| Given instruction |
Copy out the listing word for word, everything from its first line down to the line containing "Close the death", with both ends included.

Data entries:
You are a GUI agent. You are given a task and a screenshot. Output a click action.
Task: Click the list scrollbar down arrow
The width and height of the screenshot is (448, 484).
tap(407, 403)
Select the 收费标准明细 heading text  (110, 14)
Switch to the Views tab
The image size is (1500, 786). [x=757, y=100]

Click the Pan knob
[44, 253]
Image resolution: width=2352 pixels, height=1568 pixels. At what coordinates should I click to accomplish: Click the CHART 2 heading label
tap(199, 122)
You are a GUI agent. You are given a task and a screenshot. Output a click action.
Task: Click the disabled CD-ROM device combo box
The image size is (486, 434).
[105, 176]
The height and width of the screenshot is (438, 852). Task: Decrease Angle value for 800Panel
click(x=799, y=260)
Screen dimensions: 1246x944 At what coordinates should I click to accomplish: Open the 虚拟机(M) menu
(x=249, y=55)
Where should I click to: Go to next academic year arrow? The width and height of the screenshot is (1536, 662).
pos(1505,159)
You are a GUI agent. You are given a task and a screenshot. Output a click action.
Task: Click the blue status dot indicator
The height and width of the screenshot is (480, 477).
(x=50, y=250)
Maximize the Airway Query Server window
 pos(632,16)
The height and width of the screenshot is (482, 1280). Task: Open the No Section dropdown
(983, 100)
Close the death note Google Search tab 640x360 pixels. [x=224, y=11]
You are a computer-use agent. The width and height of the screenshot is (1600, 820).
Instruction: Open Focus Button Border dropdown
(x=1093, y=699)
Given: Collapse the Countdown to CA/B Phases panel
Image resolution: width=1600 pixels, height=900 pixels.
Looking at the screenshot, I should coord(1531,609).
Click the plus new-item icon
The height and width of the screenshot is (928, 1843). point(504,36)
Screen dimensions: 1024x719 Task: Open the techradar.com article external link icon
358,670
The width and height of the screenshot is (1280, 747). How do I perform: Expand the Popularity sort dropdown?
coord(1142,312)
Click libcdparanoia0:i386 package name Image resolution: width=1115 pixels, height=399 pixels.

| Answer for this exercise |
You are a GUI agent. You are given a task and a screenshot. Output a click action.
Task: Click the list scrollbar down arrow
The width and height of the screenshot is (448, 484).
tap(407, 403)
Select the 收费标准明细 heading text  (110, 14)
Switch to the Views tab
The image size is (1500, 786). [x=757, y=100]

Click the Pan knob
[44, 253]
Image resolution: width=2352 pixels, height=1568 pixels. At what coordinates should I click to accomplish: Click the CHART 2 heading label
tap(199, 122)
You are a GUI agent. You are given a task and a screenshot. Output a click action.
Task: Click the disabled CD-ROM device combo box
The image size is (486, 434).
[105, 176]
The height and width of the screenshot is (438, 852). Task: Decrease Angle value for 800Panel
click(x=799, y=260)
Screen dimensions: 1246x944 At what coordinates should I click to accomplish: Open the 虚拟机(M) menu
(x=249, y=55)
Where should I click to: Go to next academic year arrow? The width and height of the screenshot is (1536, 662).
pos(1505,159)
You are a GUI agent. You are given a task and a screenshot. Output a click action.
Task: Click the blue status dot indicator
The height and width of the screenshot is (480, 477).
(x=50, y=250)
Maximize the Airway Query Server window
 pos(632,16)
The height and width of the screenshot is (482, 1280). Task: Open the No Section dropdown
(983, 100)
Close the death note Google Search tab 640x360 pixels. [x=224, y=11]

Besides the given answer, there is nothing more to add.